### [TASK INPUTS]
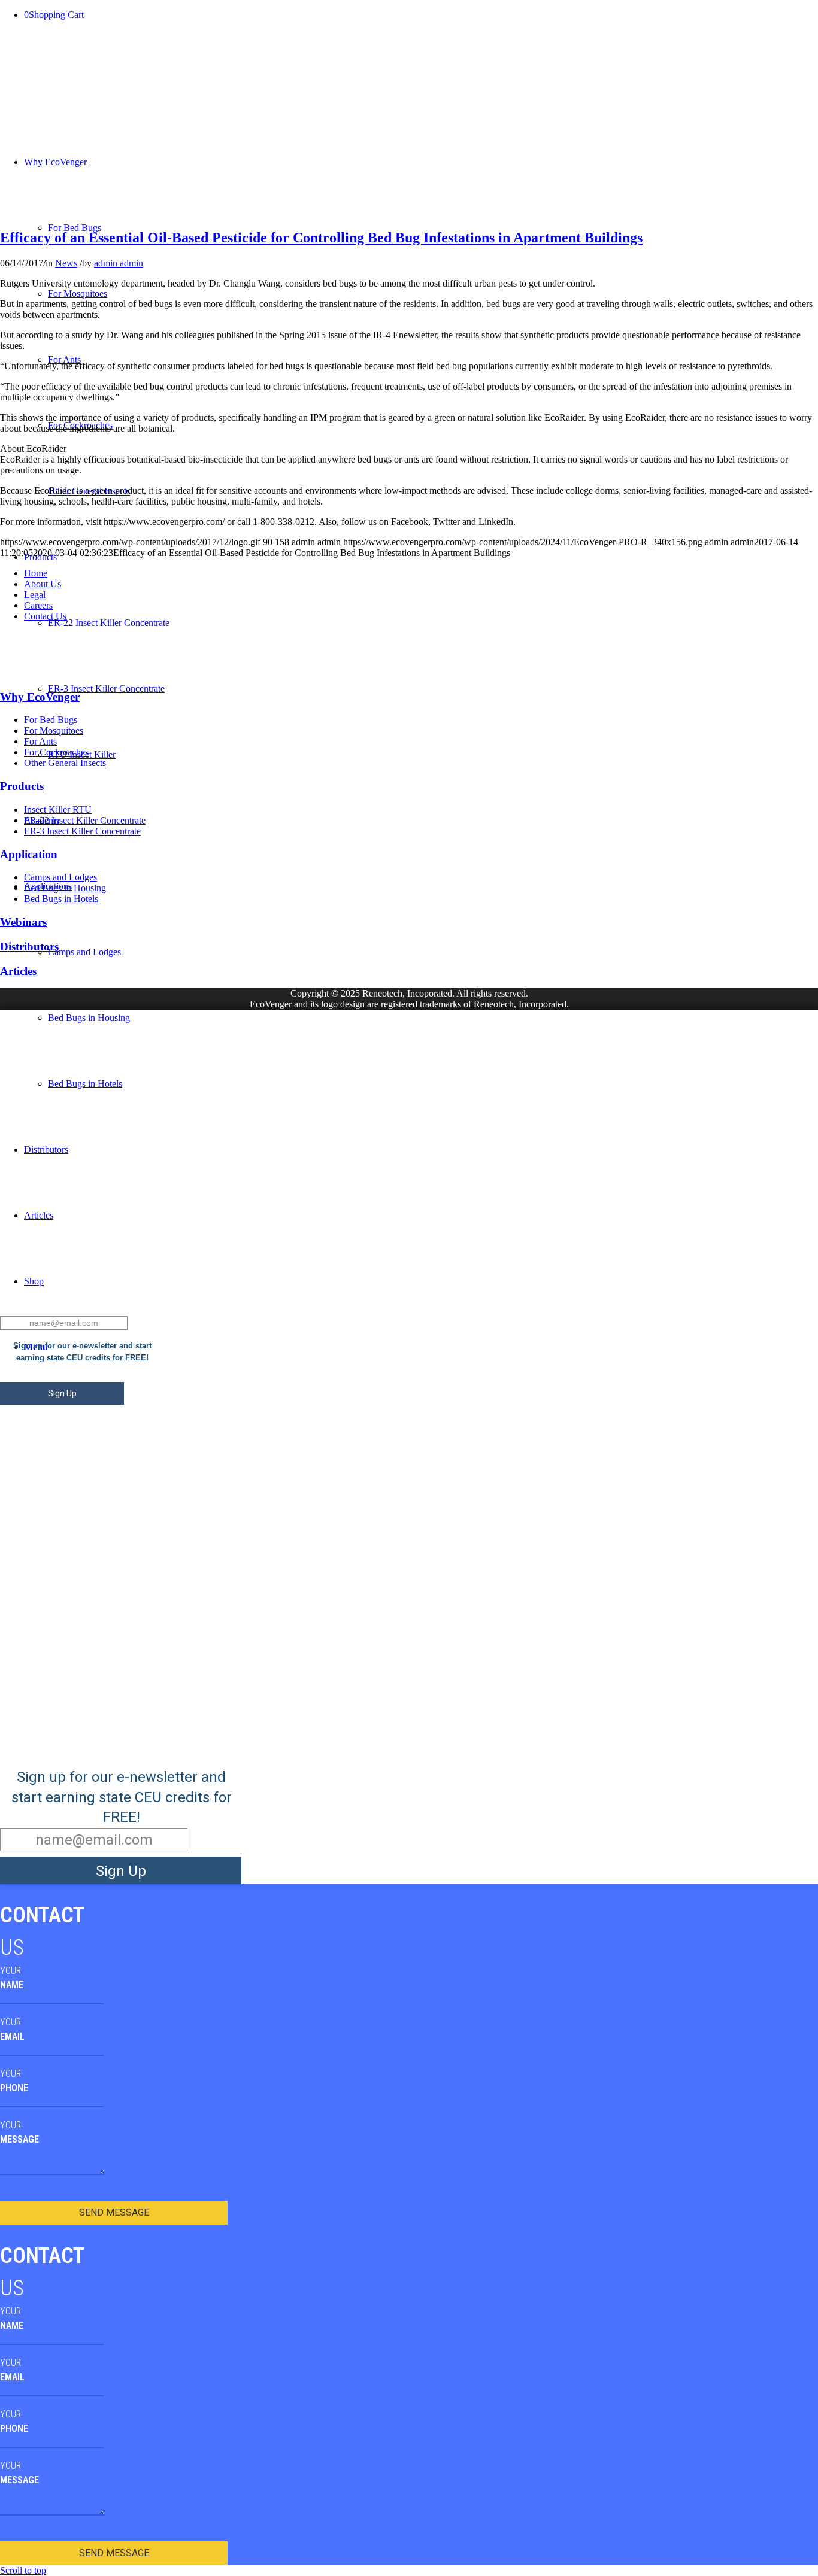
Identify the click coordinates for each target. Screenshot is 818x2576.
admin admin (118, 263)
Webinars (23, 922)
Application (28, 854)
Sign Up (62, 1393)
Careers (38, 605)
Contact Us (45, 616)
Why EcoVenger (40, 697)
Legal (35, 595)
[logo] (47, 212)
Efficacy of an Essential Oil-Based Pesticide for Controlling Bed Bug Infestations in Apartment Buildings (321, 237)
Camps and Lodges (60, 877)
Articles (18, 971)
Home (35, 573)
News (66, 263)
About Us (42, 584)
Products (22, 786)
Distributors (29, 946)
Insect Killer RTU (58, 809)
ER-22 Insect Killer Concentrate (85, 820)
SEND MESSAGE (114, 2212)
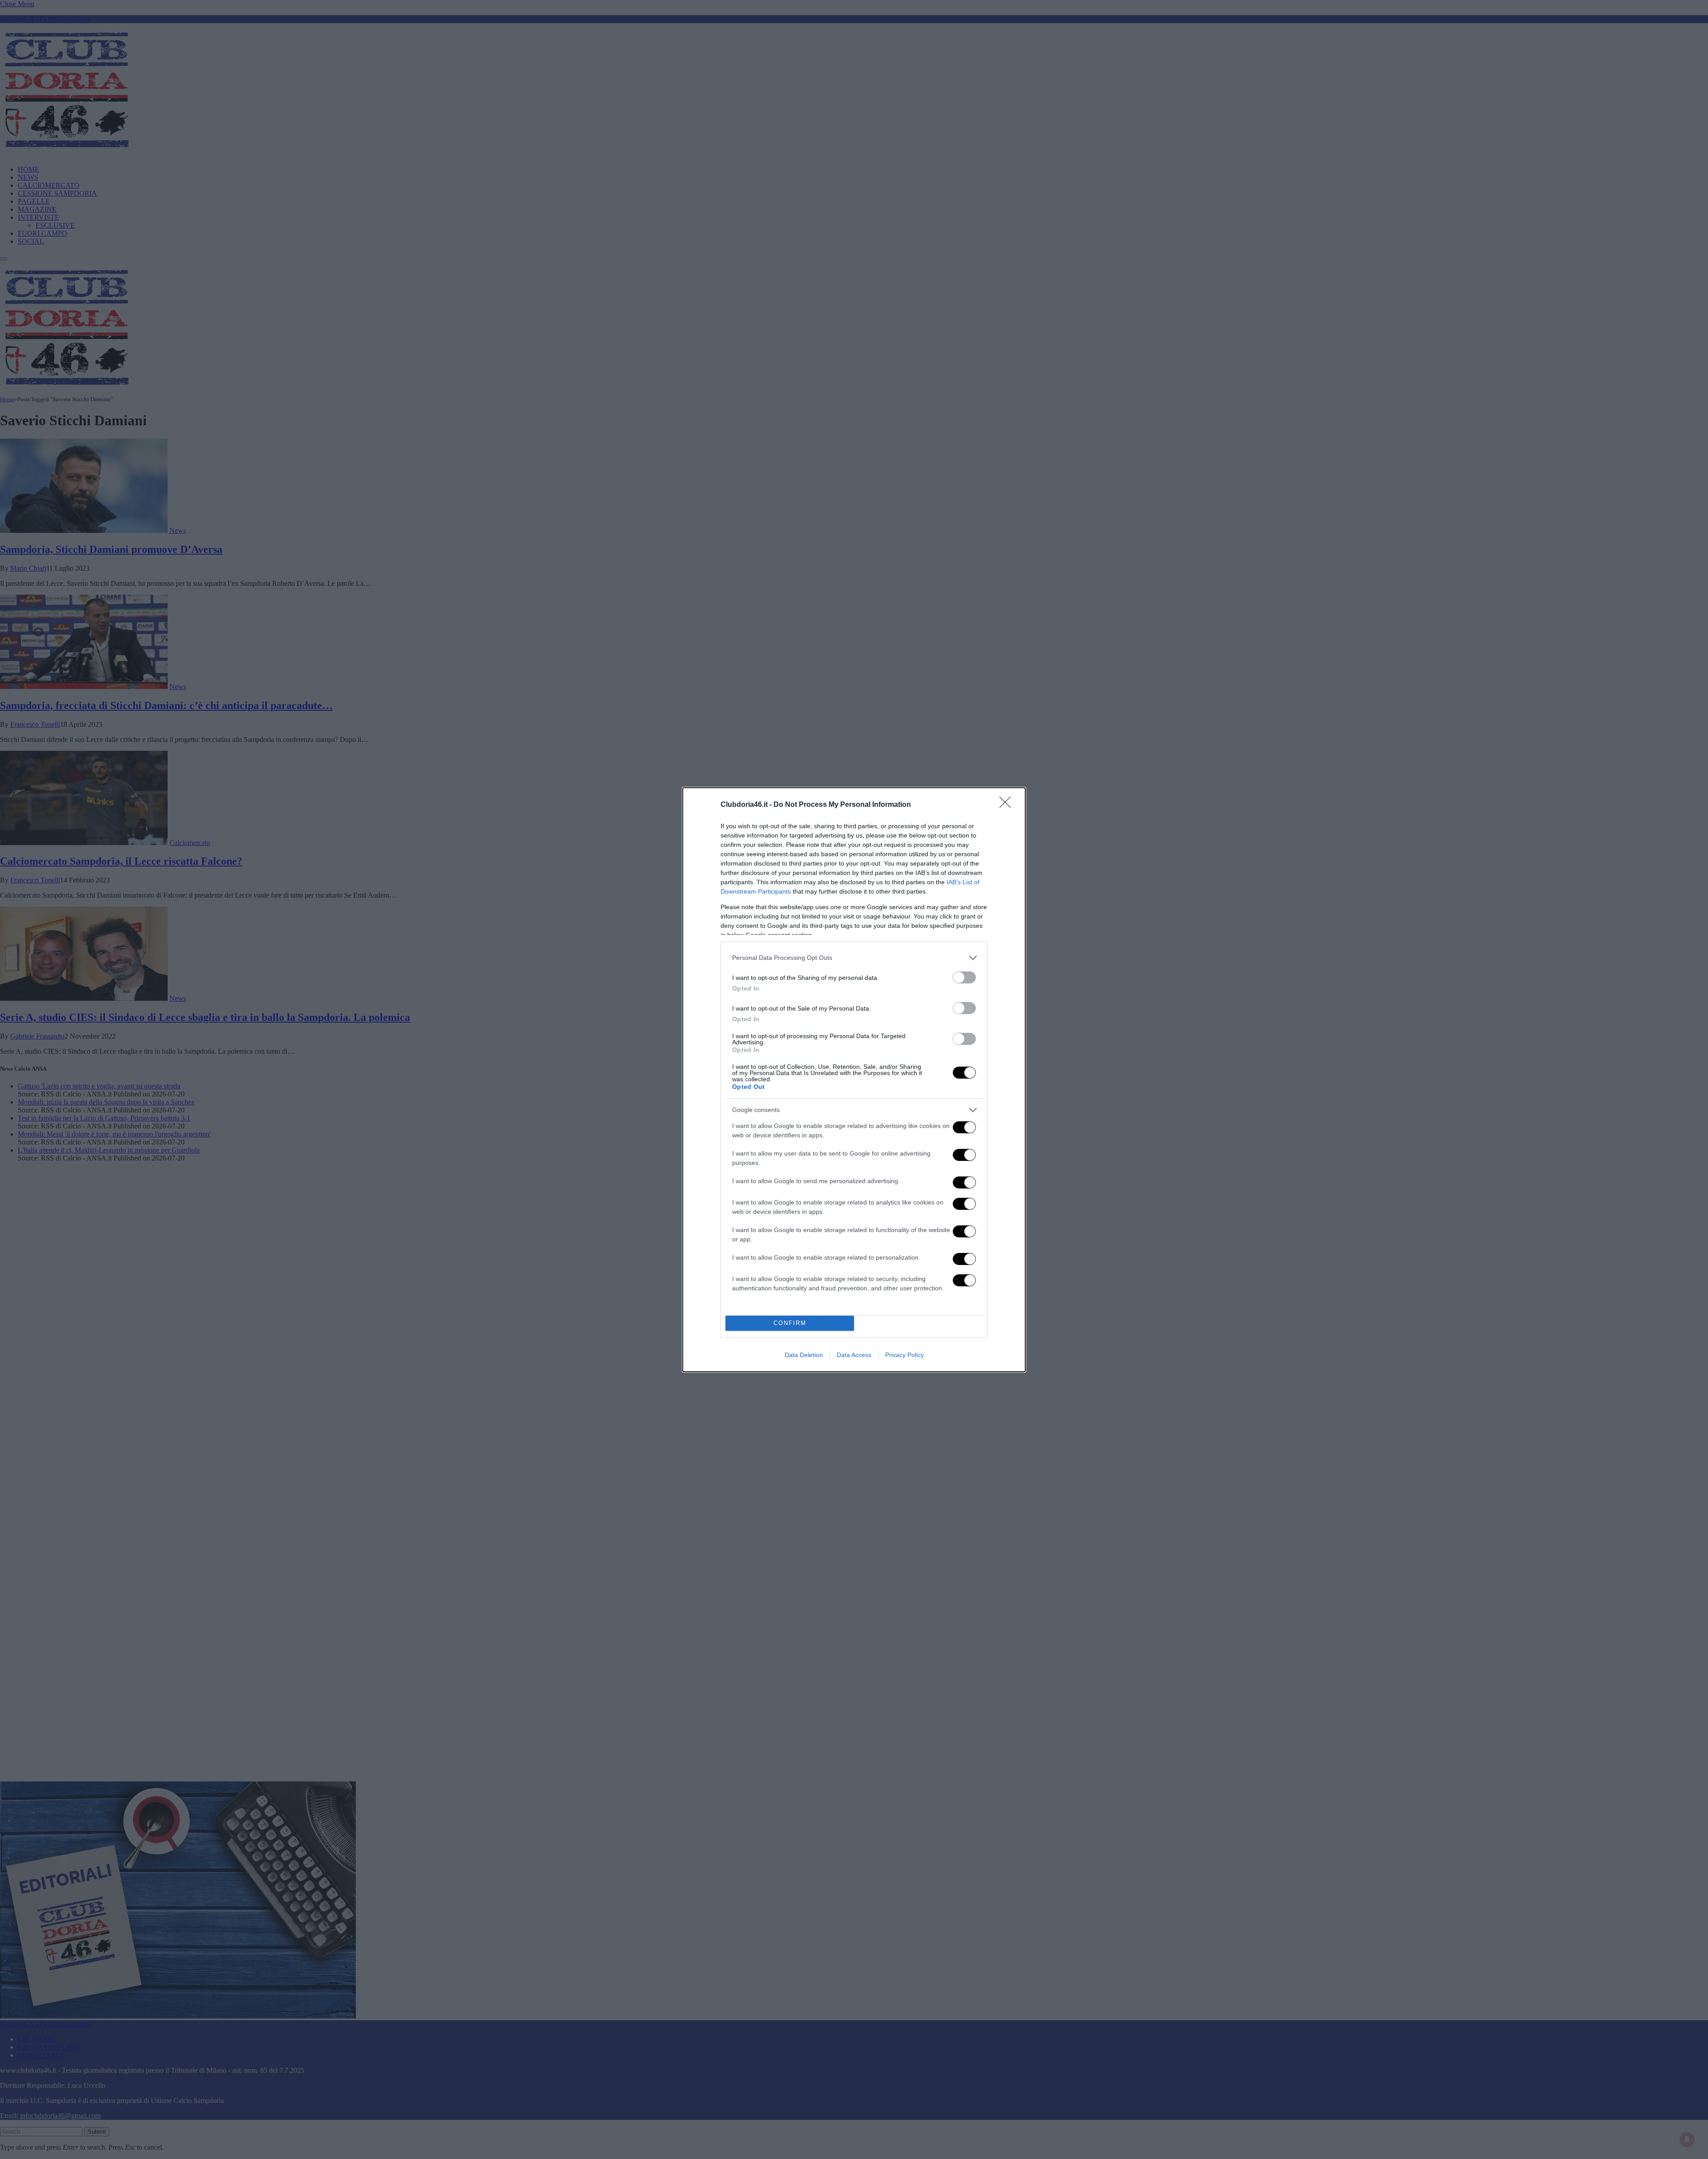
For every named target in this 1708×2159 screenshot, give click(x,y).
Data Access (854, 1354)
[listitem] (854, 958)
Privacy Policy (904, 1354)
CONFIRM (789, 1323)
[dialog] (854, 1080)
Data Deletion (804, 1354)
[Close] (1007, 805)
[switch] (964, 977)
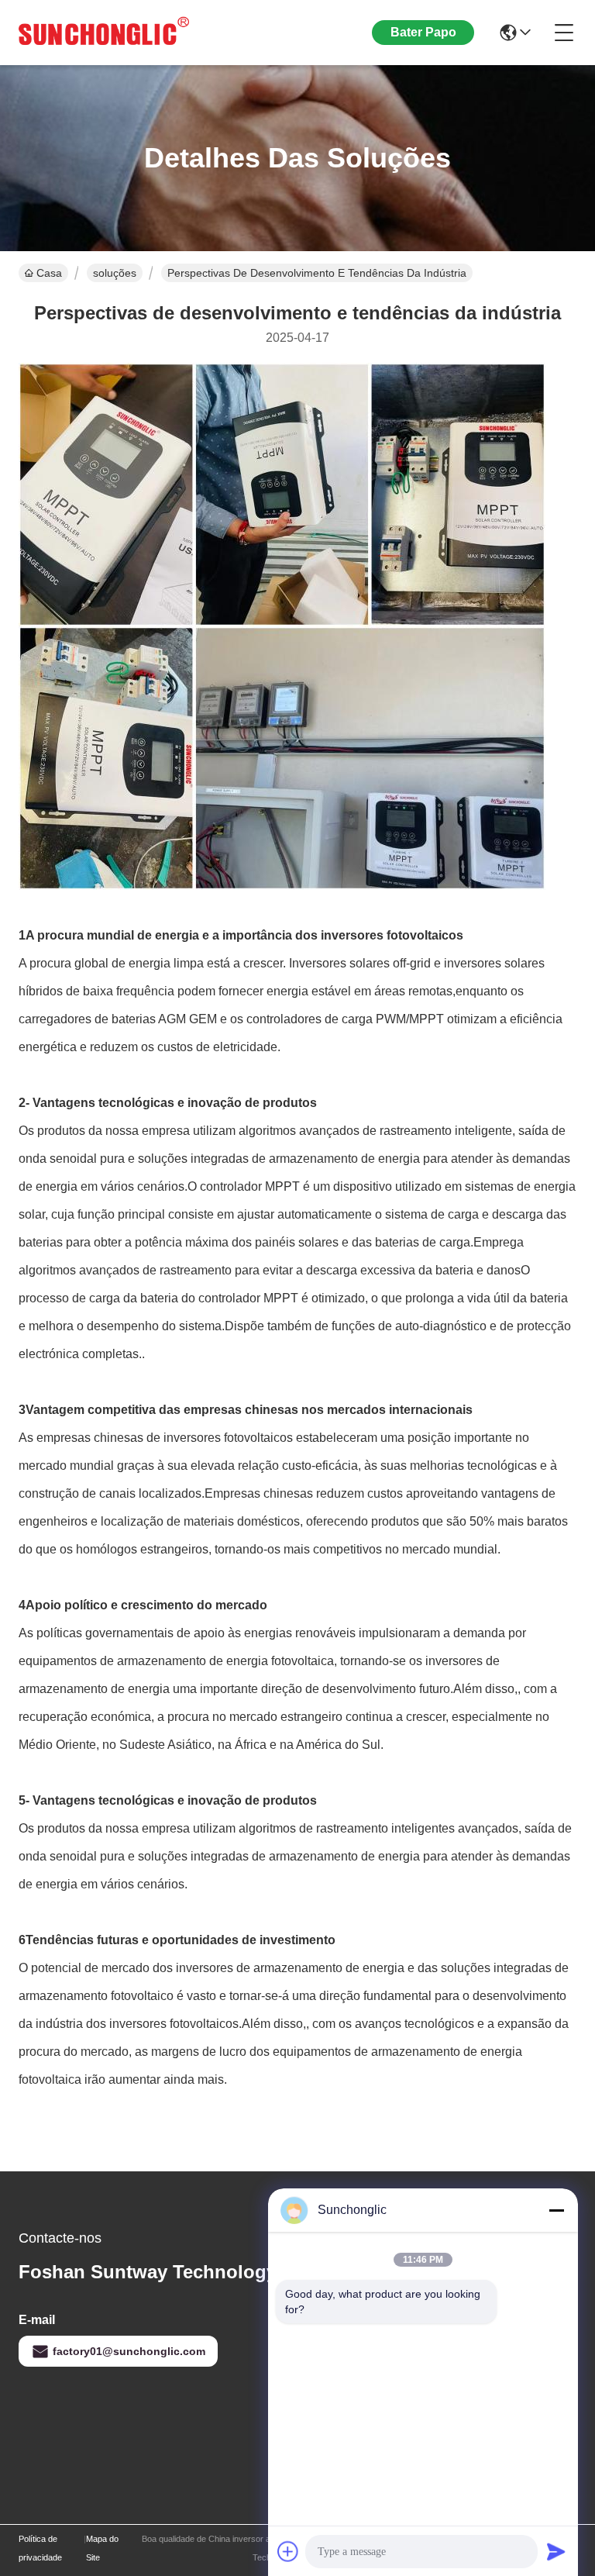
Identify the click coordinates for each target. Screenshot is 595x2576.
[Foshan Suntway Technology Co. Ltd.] (104, 32)
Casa (49, 273)
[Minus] (556, 2210)
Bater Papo (423, 32)
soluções (114, 273)
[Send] (556, 2551)
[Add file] (288, 2551)
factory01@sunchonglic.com (129, 2351)
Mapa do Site (102, 2548)
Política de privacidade (40, 2548)
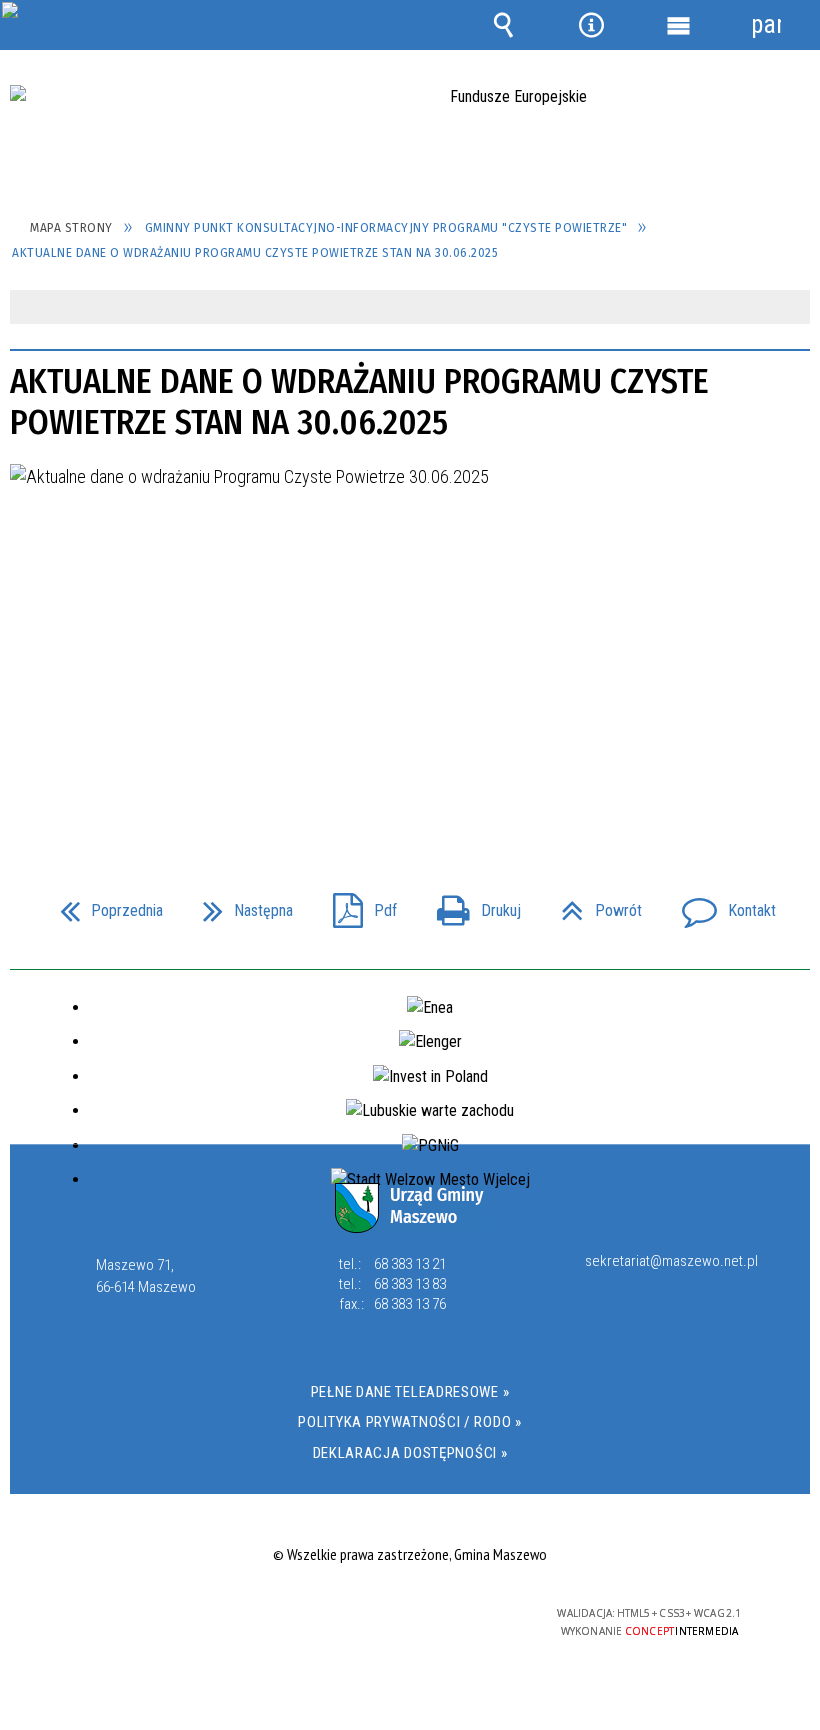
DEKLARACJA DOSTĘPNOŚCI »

### [TASK DIRECTIONS]
In the copy, include each line from the start of the material through the line with "[Add file] (288, 2551)", word for word, but none of the pictures.

### [OUTPUT OF THE EXERCISE]
Identify the click coordinates for each target. Screenshot is 818x2576.
admin admin (118, 263)
Webinars (23, 922)
Application (28, 854)
Sign Up (62, 1393)
Careers (38, 605)
Contact Us (45, 616)
Why EcoVenger (40, 697)
Legal (35, 595)
[logo] (47, 212)
Efficacy of an Essential Oil-Based Pesticide for Controlling Bed Bug Infestations in Apartment Buildings (321, 237)
Camps and Lodges (60, 877)
Articles (18, 971)
Home (35, 573)
News (66, 263)
About Us (42, 584)
Products (22, 786)
Distributors (29, 946)
Insect Killer RTU (58, 809)
ER-22 Insect Killer Concentrate (85, 820)
SEND MESSAGE (114, 2212)
For every named target in this 1708×2159 screenshot, give click(x,y).
Data Access (854, 1354)
[listitem] (854, 958)
Privacy Policy (904, 1354)
CONFIRM (789, 1323)
[dialog] (854, 1080)
Data Deletion (804, 1354)
[Close] (1007, 805)
[switch] (964, 977)
Identify the click coordinates for each target. Screenshot is 595x2576.
[Foshan Suntway Technology Co. Ltd.] (104, 32)
Casa (49, 273)
[Minus] (556, 2210)
Bater Papo (423, 32)
soluções (114, 273)
[Send] (556, 2551)
[Add file] (288, 2551)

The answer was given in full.